Find how many lines of the entries contain the word "will", then report that figure alone.

▶ Provided data:
________________

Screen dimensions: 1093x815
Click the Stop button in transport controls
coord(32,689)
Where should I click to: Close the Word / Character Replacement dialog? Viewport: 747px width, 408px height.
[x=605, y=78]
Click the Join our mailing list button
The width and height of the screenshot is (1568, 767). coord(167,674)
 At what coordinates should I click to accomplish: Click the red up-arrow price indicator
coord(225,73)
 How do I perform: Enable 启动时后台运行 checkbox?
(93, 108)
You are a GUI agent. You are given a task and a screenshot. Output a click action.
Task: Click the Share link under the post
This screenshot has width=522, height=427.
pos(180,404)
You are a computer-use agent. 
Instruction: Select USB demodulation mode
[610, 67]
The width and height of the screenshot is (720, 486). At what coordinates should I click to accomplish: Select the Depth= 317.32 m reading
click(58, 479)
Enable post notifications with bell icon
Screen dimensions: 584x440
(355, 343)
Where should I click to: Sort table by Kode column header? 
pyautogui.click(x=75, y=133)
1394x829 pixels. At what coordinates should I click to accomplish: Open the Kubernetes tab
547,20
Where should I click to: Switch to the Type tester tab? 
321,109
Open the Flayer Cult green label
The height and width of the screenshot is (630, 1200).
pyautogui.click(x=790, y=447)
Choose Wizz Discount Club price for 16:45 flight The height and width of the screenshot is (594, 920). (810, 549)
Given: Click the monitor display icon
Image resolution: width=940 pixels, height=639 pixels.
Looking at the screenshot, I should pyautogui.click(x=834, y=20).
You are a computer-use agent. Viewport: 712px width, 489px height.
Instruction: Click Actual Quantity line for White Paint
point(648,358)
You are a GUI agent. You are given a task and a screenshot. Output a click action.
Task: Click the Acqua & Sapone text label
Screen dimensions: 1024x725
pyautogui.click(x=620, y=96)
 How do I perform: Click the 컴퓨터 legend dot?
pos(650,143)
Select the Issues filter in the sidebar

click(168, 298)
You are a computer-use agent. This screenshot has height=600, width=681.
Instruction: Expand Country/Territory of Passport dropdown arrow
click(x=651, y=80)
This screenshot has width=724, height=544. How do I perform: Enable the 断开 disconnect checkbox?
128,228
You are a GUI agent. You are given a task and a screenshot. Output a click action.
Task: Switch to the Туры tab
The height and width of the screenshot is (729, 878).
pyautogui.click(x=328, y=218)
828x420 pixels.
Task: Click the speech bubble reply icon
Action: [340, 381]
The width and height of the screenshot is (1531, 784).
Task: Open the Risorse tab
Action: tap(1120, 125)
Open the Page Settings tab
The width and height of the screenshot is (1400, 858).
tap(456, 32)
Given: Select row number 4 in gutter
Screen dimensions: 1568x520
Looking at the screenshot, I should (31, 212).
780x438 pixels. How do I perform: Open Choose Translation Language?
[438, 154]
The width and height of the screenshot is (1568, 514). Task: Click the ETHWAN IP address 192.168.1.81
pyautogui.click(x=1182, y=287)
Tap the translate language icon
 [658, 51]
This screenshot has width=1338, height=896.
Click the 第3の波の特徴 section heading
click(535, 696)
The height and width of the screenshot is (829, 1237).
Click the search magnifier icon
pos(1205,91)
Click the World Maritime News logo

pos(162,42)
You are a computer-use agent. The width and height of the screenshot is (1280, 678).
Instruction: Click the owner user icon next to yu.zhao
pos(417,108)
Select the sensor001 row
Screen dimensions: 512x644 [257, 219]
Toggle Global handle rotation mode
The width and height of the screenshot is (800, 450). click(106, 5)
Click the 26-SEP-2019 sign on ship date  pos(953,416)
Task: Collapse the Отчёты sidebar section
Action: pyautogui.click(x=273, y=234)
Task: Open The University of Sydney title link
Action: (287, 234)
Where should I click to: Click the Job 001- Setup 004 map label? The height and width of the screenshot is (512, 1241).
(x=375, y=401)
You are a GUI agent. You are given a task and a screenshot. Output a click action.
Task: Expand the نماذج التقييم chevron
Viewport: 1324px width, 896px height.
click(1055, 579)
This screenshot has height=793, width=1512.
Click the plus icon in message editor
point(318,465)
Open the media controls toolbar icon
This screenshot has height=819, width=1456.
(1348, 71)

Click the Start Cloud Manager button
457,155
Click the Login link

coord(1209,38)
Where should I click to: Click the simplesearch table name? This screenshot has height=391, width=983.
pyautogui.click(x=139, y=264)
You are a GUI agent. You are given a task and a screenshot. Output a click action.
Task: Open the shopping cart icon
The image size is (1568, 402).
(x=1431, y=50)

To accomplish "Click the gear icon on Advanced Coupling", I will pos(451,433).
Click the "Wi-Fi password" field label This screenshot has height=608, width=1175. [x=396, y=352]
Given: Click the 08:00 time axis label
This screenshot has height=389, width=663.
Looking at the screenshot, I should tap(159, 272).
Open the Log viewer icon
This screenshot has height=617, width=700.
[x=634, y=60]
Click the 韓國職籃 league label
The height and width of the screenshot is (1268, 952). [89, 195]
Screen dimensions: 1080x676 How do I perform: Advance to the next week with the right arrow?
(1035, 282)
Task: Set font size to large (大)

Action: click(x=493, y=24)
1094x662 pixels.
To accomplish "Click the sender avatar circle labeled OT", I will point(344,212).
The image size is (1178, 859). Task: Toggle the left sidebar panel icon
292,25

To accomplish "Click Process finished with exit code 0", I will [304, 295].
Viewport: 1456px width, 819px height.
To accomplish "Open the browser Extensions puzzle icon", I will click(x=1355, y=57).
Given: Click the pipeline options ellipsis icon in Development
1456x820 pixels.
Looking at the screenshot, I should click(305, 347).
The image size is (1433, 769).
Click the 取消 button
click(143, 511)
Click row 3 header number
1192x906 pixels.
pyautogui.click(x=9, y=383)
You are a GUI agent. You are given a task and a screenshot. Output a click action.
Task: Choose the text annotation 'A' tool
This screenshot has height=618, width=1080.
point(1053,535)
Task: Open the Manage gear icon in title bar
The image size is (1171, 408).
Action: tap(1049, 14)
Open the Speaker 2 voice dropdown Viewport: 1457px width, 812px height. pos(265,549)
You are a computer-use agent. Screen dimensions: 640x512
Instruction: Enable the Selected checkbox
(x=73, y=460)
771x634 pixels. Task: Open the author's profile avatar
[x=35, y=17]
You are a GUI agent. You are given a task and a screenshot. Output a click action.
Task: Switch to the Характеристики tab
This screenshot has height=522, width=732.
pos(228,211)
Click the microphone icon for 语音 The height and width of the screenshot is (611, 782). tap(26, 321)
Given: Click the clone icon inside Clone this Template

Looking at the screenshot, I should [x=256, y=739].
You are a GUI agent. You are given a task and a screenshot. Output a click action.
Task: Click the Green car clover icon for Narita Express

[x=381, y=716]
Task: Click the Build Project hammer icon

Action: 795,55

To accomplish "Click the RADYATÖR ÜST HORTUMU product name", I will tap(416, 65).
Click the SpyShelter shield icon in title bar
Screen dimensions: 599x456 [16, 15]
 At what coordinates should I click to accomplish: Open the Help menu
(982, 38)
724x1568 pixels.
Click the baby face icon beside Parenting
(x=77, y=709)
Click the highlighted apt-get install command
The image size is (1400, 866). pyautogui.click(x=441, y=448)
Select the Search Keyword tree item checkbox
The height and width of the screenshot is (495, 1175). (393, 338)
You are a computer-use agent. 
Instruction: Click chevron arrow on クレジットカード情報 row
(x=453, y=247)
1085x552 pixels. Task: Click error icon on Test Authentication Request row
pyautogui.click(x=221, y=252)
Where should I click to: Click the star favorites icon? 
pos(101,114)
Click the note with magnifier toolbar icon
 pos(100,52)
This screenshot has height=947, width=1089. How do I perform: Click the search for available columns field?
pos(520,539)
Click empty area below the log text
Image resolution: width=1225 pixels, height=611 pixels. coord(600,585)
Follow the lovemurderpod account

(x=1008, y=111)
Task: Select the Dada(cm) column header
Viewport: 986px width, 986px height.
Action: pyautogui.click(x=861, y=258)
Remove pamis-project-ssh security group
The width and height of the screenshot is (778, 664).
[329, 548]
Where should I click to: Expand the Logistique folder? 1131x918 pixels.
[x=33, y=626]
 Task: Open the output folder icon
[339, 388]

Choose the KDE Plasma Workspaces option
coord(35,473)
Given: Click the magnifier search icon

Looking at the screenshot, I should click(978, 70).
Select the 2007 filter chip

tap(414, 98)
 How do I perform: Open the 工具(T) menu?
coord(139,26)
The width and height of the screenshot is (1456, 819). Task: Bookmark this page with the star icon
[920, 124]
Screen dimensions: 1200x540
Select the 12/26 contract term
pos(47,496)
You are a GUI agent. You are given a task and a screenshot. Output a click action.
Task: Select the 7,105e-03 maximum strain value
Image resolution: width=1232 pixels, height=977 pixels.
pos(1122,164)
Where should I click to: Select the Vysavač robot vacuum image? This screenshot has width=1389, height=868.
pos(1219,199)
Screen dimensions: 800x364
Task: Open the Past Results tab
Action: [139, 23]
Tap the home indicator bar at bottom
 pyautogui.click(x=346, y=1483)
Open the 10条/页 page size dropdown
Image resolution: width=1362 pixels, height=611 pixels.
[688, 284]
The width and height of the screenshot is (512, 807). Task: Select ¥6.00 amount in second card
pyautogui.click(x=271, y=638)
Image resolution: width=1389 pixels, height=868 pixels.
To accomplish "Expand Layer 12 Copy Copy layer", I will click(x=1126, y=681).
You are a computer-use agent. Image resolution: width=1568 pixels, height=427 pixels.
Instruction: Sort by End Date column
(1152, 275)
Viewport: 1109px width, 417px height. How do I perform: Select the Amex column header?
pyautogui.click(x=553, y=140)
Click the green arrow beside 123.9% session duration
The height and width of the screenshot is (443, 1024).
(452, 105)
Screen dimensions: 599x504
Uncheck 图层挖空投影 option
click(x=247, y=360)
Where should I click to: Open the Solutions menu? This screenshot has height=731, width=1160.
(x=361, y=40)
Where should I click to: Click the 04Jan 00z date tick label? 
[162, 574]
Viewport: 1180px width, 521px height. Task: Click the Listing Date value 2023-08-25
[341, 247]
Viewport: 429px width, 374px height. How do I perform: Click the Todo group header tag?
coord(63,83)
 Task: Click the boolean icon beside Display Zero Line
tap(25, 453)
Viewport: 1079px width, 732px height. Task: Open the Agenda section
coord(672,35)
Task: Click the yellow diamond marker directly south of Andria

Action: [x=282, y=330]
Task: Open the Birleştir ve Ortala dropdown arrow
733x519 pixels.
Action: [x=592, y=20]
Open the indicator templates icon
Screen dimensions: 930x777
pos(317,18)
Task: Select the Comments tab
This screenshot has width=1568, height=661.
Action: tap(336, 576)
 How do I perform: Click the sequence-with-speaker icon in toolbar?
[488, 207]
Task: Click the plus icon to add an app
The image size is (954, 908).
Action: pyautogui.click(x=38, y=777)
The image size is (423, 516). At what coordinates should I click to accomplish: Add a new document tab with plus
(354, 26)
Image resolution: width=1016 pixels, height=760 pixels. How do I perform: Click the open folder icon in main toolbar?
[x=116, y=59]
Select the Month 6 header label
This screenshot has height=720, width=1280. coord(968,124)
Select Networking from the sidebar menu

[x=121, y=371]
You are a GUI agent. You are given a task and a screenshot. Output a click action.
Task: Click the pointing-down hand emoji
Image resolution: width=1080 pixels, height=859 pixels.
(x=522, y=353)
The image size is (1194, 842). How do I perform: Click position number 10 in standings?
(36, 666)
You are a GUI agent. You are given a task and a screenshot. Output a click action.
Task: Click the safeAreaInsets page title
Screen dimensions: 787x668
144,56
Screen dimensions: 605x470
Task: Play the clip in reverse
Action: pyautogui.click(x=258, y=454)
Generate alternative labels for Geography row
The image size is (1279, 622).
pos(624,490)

________________

▶ Written reply:
6